“The voting machine is not a big problem,” said a confident Salomon Bagheni, a resident of the town of Beni in the Democratic Republic of Congo. “The essential thing is holding the elections on Dec. 23 to bring new leadership to this country.”
By “new leadership,” Bagheni meant a new head of state after 18 years of one man rule. President Joseph Kabila – the dominating figure of Congolese politics – had defied the constitutionally allowed limit of two 5 year terms and appeared set to remain in power. Opposition by civil and human rights groups finally pushed him to promise free elections which critics are observing cautiously.
The Kabila years were marked by incessant conflict, lethal crackdowns on pro-democracy activists, rape used as a weapon of war, theft and corruption that the government acknowledges accounted for a loss of billions of dollars of national income, according to Human Rights Watch. The N.Y.-based group further found that 500 opposition supporters were killed and 1,000 were arrested during the two years since Kabila’s election.
With the recent burning of some 7,000 voting machines in an election commission warehouse in Kinshasa, new fears have been sparked that President Kabila will pull strings so that his handpicked candidate, Emmanuel Ramazani Shadary, will take over. Two popular candidates of the opposition have already been stripped of their eligibility to run. This has disappointed the European Union which has imposed sanctions on Shadary over violent crackdowns on protests and repeated delays to the election.

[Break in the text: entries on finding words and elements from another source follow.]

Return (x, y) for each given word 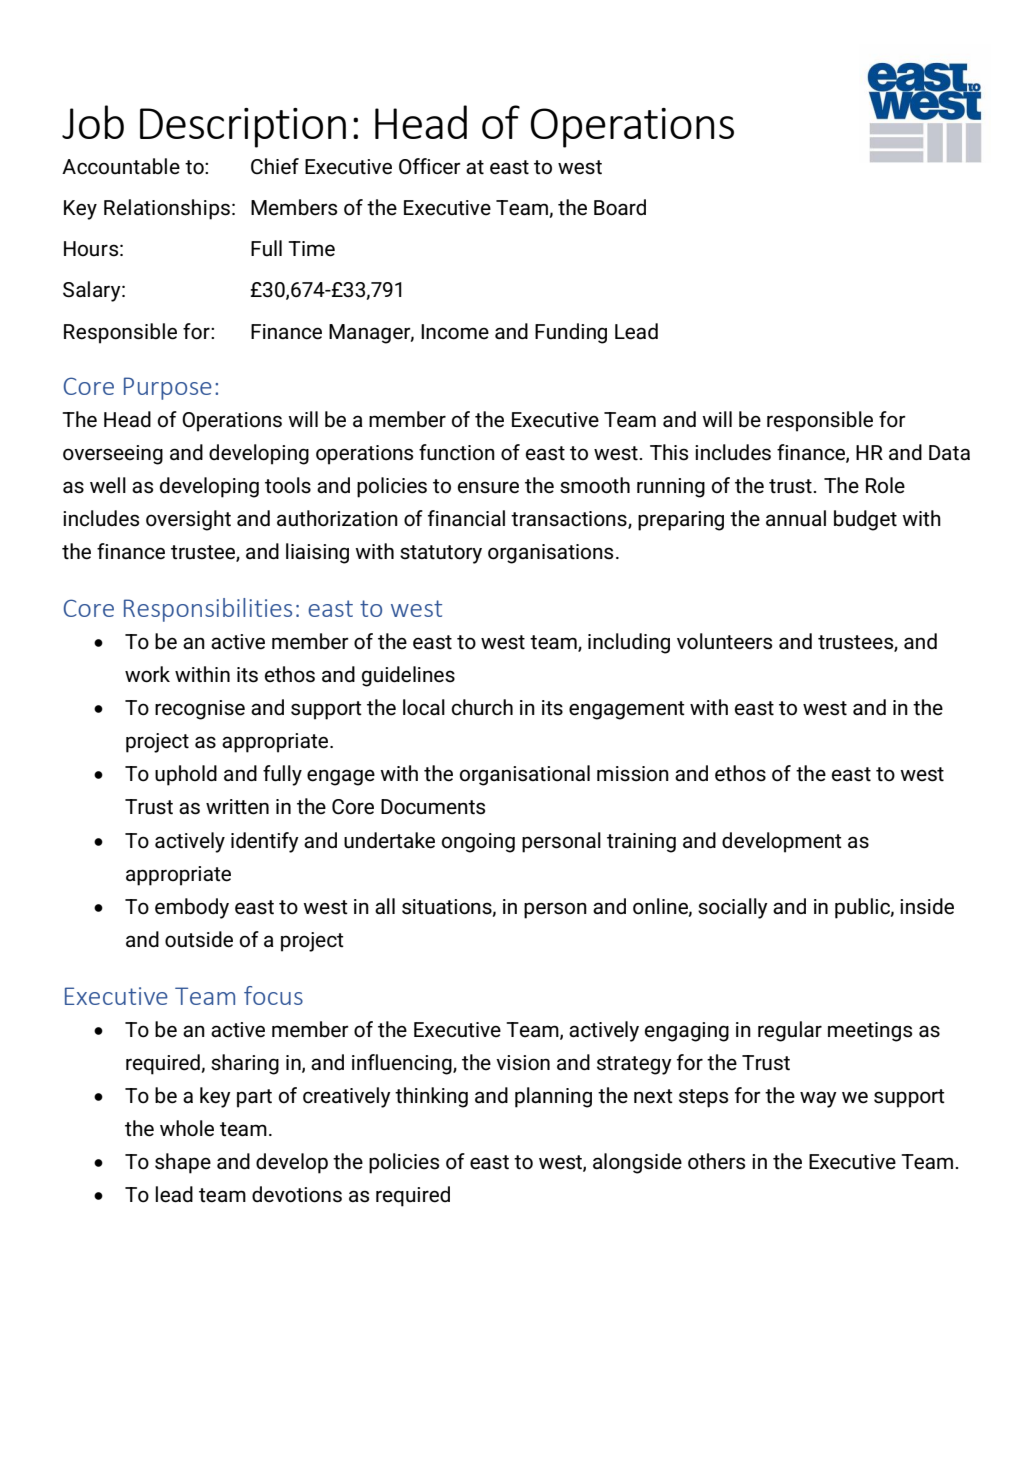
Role (885, 485)
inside (927, 906)
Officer (430, 166)
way (818, 1099)
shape (183, 1163)
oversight (188, 520)
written (237, 807)
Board (620, 207)
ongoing (478, 843)
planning (553, 1097)
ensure (488, 487)
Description (243, 128)
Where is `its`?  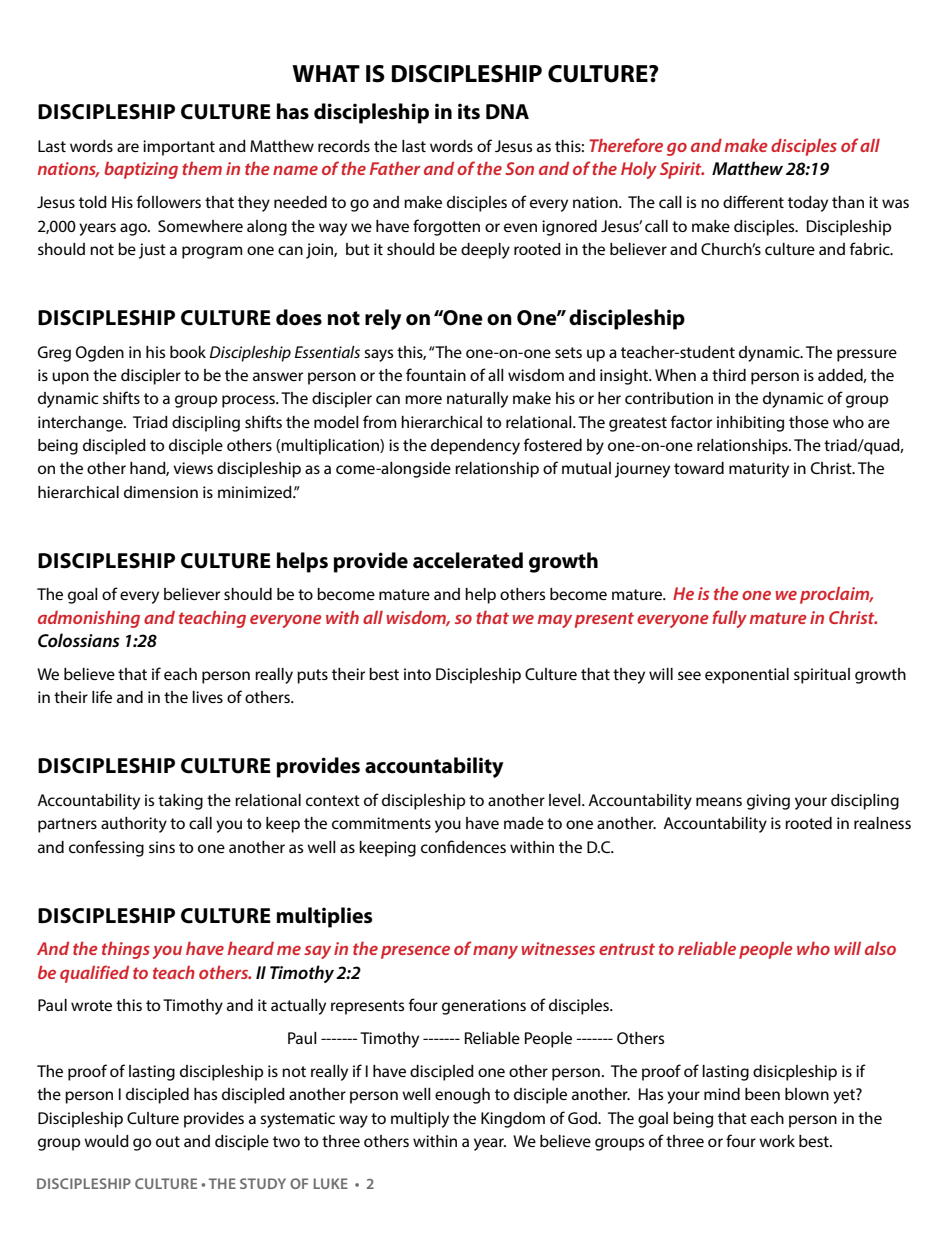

The new voting machines were made by a South Korean company and were said to be easy to jerry-rig. They could also pose a technical nightmare in a nation of more than 40 million voters where just 9 percent of Congo has electricity and dozens of rebel groups are active.
“We cannot accept people inventing stories that trample our constitution,” said Clovis Mutsuva, a Beni resident with the LUCHA activist organization.
Meanwhile, some 21,000 facilitators are being trained to use the new voting machines which will be introduced in cities, remote towns, Bantu communities and places like Beni that are essentially war zones.